The record is silent as to the various distances between *430certain material points. There is no evidence as to the width of Broad or Seventh streets; nor of the space between the two white lines which are provided for pedestrians. The distance from the Seventh street car tracks to where Blunt was struck is not shown. Many other material physical points are not shown by the evidence. The jury, doubtless from their view, observed the important points and estimated the material distances.

The plaintiff in error (defendant below) refused to introduce any evidence and after numerous instructions had been given, the jury rendered its verdict in favor of the administrator for $7,500.00.

A motion was made to set aside the verdict and enter judgment for the plaintiff in error. Numerous grounds were assigned but the court overruled the motion.

In the declaration it was charged that the Virginia Electric and Power Company failed to keep a vigilant watch for persons crossing Broad street at its intersection with Seventh street; that it did not give such persons reasonable notice of the approach of its car and did not afford them a reasonable opportunity to avoid being killed or injured; and that the decedent lost his life by the negligence of the said company.

The record presents twelve assignments of error. The last eight of them involve instructions given and refused by the court.

The first assignment is that no negligence of the plaintiff in error which approximately caused or efficiently contributed to cause the death of the deceased was shown by the evidence, and therefore the verdict of the jury and the judgment entered thereon are both contrary to the law and the evidence and without evidence to support them. The second assignment is that the deceased met his death through his own negligence which bars a recovery by the administrator.
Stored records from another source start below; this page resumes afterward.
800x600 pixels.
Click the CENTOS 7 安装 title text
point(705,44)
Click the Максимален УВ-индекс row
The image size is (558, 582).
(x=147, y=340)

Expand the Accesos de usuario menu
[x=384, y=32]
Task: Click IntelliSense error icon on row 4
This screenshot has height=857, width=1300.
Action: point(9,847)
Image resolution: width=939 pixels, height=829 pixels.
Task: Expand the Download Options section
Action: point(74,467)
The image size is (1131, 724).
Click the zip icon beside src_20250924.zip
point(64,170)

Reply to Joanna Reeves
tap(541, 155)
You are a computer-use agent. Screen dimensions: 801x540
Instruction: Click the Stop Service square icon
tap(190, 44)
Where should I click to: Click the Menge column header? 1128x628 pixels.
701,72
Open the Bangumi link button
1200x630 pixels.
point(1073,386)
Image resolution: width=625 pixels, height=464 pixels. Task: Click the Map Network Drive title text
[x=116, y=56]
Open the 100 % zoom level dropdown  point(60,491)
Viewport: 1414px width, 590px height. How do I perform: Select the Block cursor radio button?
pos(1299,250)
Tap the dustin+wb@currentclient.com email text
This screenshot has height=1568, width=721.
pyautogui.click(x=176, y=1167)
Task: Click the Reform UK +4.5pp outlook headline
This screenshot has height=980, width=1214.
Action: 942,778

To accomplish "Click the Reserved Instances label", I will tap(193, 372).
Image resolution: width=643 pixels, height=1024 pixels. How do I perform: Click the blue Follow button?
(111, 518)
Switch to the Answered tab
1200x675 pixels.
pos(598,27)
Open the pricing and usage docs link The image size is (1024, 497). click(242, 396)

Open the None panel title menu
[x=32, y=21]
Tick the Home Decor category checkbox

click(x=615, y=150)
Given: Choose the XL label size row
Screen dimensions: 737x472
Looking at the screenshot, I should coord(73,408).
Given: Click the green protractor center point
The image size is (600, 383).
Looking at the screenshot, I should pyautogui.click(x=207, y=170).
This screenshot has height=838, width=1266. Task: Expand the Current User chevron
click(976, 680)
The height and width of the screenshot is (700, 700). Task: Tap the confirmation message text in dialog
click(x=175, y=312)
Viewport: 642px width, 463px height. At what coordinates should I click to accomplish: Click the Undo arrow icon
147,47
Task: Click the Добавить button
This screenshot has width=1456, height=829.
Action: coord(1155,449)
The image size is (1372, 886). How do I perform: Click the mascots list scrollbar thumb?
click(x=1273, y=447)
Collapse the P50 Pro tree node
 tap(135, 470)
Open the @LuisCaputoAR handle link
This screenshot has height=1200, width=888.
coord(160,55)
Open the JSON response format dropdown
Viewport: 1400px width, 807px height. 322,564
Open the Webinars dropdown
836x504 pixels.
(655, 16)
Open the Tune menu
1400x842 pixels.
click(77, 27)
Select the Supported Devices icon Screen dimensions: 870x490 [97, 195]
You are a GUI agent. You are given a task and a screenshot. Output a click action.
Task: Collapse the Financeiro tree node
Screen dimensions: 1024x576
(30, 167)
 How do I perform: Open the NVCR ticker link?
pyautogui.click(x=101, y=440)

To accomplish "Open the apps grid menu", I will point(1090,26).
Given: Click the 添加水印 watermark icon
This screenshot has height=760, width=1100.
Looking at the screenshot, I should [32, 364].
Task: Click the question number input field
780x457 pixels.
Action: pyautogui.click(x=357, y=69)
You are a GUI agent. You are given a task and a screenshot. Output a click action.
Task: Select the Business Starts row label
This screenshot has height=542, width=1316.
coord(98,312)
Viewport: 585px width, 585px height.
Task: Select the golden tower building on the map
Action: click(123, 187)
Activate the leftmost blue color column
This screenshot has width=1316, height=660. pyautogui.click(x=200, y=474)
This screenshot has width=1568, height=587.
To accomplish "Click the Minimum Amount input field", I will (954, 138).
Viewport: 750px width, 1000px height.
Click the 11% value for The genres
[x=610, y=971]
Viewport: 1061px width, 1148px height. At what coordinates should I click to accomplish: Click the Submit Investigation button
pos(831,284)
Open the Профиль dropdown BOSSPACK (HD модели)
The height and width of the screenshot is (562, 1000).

*431 Unless the judgment of the trial court is plainly wrong or without evidence to support it, this court has no power to set it aside. (Code, section 6363.) After a verdict has been found in favor of a plaintiff we must accept as true all of the facts favorable to the plaintiff which the evidence tends to establish. For the purpose of the first and second assignments, this court will view the case practically as on a demurrer to the evidence by the plaintiff in error.

The uncontradicted evidence shows that the motorman was not keeping a proper lookout in front of his car at the intersection where the deceased had the right to cross Broad street but was looking over his right shoulder. It also shows that no bell was rung or gong sounded to give the deceased notice of the approach of the car; that he made no attempt to check the speed of the car or bring it to a stop. The evidence further shows that the motorman failed to yield the right of way to the deceased in accordance with Code, section 2145 (73) (c), which provides that at intersections where no traffic officer is on duty, pedestrians shall have the right of way over vehicles.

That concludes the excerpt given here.